# Finishing exposed plywood edges



## wthomaz (Oct 26, 2009)

I am in the design phase of a book case with wood sides and glass shelves. The sides will be made with layers of plywood. When you look at the side you see instead of the plywood veneered side the layers of plywood. How do I finish the exposed edges of plywood? I have seen it done and looks nice, but I do not know how to do it so that has a nice varnish finish


----------



## Wild Horse (Sep 9, 2009)

Welcome Bill ! I can remember THAT name !

Finish the edges with a comparable trim piece, ie., 1 x ?(2,3,4,...) depending on the size of your bookcase. Use your router to put the style on that trim piece that you like.....flute,cove,federal,reed,etc. If you just want a straight edge, use a trim piece the thickness of your plywood.


----------



## farrout (Sep 28, 2009)

There was an episode on WoodSmith Shop recently that covered the various methods of doing that. Check their web site, or check for showings in your area.


----------



## xplorx4 (Dec 1, 2008)

Greetings and welcome to the router forum.


----------



## Old_Chipper (Mar 30, 2009)

Welcome bill,
Do I understand you right? You want to see the plywood layers?? Most of us don't do that because there are voids in all but the really high end stuff, or lumber core. But if that is what you want, it will need a filler/sealer and extra sanding. The layers really soak up the finish.


----------



## wthomaz (Oct 26, 2009)

Thanks. I am in Brazil and over here I have plywood with no voids.

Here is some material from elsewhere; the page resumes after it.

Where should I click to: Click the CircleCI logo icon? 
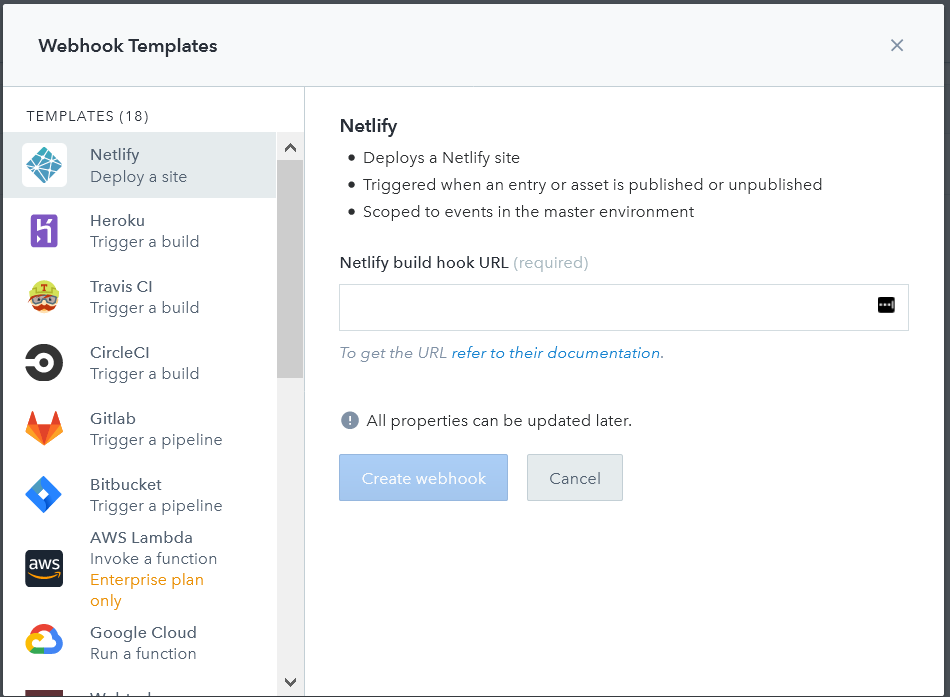tap(44, 363)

I have seen pieces of furniture exploring the layers of the plywood, and I am going to try it. Thanks again.


----------



## davcefai (Aug 3, 2009)

Varnish, sand.
Varnish,sand.
Varnish, sand.

Slowly slowly you'll get there. Wish I knew a faster way.


----------



## BigJimAK (Mar 13, 2009)

+1 on David's post. You can use any finish that will dry and build up a film (thickness), varnish being one of them..


----------



## wthomaz (Oct 26, 2009)

Thanks fot all the answers. I will design and build the book case, and ten I will post pictures.


----------



## BigJimAK (Mar 13, 2009)

We look forward to seeing those pictures, Bill!


----------